(My thoughts on this book already showed up on tumblr, but this DW version has more in it, because I feel freer to express myself. See previous post re: my odd relationship to making text posts on tumblr... :D )
My first read for 2025 book bingo! I chose the "literary fiction" square to start, and read "Everything I Never Told You" (2014), Celeste Ng's debut novel. I'd never read anything of hers, so I was curious.
When I first picked it up, I was worried for a minute about whether it would count as "literary fiction", a mode that gets argued about a lot and carries class connotations with it, so I'm not always sure what it's supposed to include. But I went ahead, because I saw the "literary fiction" tag on various reviews and in the public library (along with things like "mystery").
But then I was reassured, and also cracked myself up, when I got into the story. Oh look, a repressed unhappy suburban family who absolutely cannot communicate, with a dad who's a professor who sleeps with one of his own pretty female students, and someone dies, and there is closeted homosexuality. Literary fiction bingo! It's even set in the 1970s--like, welcome back to "The Ice Storm".
Nothing wrong with heaps of common tropes, of course--hell, I love lots of tropes, I write & read fanfic. :D It's just funny how snobby some advocates of Literary Fiction can get, when it can be just as predictable as any other mode (in good ways and bad). And this is an enjoyable book, despite how much I may sprain my eyes at professor-student adultery-to-comfort-his-own-angst blegh (not a moral thing, I'm probably just at Bitch Eating Crackers* level with its use in fiction, so I end up falling out of the story too much).
*(Bitch Eating Crackers: shockingly, the idiom doesn't have a Know Your Meme entry. The short version is that it came from this comedy postcard on the someecards site back in the day with the text "Once you hate someone, everything they do is offensive. 'Look at this bitch eating those crackers like she owns the place.'")
The book was a good read in general, flew by, and juggles POVs and timelines and various pieces of information in interesting ways (who thinks what, who means what, who misinterprets what, who knows or doesn't know what) that kept me involved.

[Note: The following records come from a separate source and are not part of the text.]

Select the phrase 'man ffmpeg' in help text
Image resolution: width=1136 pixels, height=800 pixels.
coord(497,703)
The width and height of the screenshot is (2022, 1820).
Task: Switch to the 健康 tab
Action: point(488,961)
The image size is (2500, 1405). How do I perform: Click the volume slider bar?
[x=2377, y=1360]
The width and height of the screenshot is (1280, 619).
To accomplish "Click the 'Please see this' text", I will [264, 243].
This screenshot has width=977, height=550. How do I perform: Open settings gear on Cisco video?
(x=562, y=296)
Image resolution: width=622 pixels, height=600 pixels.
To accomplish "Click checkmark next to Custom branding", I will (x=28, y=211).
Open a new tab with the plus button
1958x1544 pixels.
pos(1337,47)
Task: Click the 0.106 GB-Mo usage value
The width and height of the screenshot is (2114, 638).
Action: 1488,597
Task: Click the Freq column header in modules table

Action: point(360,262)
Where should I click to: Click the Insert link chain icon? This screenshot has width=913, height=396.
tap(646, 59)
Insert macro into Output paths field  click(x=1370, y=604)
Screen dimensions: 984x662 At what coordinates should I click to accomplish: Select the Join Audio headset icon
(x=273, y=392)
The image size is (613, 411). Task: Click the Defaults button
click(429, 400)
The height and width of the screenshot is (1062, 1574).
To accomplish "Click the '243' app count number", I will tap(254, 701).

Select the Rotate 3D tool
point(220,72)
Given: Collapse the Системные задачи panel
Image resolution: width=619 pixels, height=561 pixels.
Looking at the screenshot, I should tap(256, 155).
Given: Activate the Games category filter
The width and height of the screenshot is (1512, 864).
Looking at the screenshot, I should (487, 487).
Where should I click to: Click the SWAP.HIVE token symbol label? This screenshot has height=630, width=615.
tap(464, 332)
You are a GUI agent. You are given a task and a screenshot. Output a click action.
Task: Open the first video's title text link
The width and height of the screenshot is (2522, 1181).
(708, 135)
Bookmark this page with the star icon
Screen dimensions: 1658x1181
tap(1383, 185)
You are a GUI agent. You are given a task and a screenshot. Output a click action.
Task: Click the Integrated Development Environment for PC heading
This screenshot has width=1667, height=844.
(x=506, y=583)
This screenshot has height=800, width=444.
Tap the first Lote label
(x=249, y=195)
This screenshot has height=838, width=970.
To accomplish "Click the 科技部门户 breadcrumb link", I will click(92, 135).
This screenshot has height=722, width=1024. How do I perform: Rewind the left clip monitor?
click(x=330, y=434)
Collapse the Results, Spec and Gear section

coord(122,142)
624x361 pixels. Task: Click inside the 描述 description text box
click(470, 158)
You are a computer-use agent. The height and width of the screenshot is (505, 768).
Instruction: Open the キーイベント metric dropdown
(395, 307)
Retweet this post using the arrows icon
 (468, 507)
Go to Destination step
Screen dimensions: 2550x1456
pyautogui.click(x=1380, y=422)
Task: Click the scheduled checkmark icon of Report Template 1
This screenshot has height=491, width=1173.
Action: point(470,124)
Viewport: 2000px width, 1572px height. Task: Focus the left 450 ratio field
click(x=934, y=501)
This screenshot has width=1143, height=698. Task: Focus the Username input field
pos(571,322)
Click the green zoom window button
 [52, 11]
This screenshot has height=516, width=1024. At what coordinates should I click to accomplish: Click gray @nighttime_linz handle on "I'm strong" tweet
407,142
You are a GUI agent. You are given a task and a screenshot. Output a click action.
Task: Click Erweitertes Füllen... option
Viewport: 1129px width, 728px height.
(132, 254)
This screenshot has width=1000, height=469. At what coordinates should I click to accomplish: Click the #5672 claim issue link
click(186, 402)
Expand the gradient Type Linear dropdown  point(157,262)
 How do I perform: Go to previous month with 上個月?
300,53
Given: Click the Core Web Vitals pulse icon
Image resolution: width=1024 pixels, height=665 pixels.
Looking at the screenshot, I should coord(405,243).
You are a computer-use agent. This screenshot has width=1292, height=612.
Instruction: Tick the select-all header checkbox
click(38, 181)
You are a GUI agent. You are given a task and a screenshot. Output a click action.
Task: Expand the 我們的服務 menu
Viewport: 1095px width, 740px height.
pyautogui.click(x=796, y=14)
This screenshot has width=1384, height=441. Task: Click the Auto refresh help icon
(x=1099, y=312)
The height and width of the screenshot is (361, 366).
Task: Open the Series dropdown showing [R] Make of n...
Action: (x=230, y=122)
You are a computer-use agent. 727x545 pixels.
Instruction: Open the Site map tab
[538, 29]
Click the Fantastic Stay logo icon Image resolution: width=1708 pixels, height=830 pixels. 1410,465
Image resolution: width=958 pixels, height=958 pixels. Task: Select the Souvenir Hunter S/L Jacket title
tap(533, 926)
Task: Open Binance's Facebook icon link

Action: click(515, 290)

The issue of race, Chinese-American specificity, plus being set in a mixed-race family in a very white milieu, that's all very particular and interesting, as is the intersectional way it includes the issue of being a woman in male-dominated spaces and cultures (and resisting or not resisting certain modes of culturally-defined womanhood within socially feminized spaces too). It grounds those situations so well through character, the details of daily life, all of that. There was a satisfying conversation where the Chinese-American husband is like 'you don't know how it is to be The Other in a sea of the dominant/oppressive culture' (I'm paraphrasing, he doesn't talk like that :D ) and the white American wife tells him details of how it was to soldier through chemistry classes chock-full of men who harassed, belittled, tormented, and overlooked her. Luckily, it doesn't become an Oppression Olympics situation...they come to understand each other and their potential intersectional similarities very late in the book, but better late than never.
And as someone who was a child in the 1970s, the historical 70s-ness usually felt pretty spot-on. Although I have no memory of an unlocked seatbelt triggering a chime at that time--but, we didn't have new cars, so as that function was rolled out I might've just been late to experience it.
I appreciated the tiny future glimpses at the very end, a comforting way to wrap up what had been a pretty sad story. It did make me wonder if that one line about touching the bump on Jack's nose is supposed to indicate eventual requiting! It would need to be unpacked, and actually struck me as a good basis for fanfic--so I went and looked, and of course there are like thirty-something Jack/Nath stories on AO3. :D
Speaking of Nath... my mind initially heard that as Nath with a short-a, rhyming with bath, until we learned it's short for Nathan. But nevertheless, I had to stop and correct myself so often throughout the entire book, forcing myself to think of it with the long a. It's absolutely a
verbal nickname for Nathan, no problem, but
visually it wasn't intuitive. I think the more typical rules of English spelling/pronunciation kept intruding on me.
Anyway, I'm glad I read it, and appreciate the bingo square giving me the push.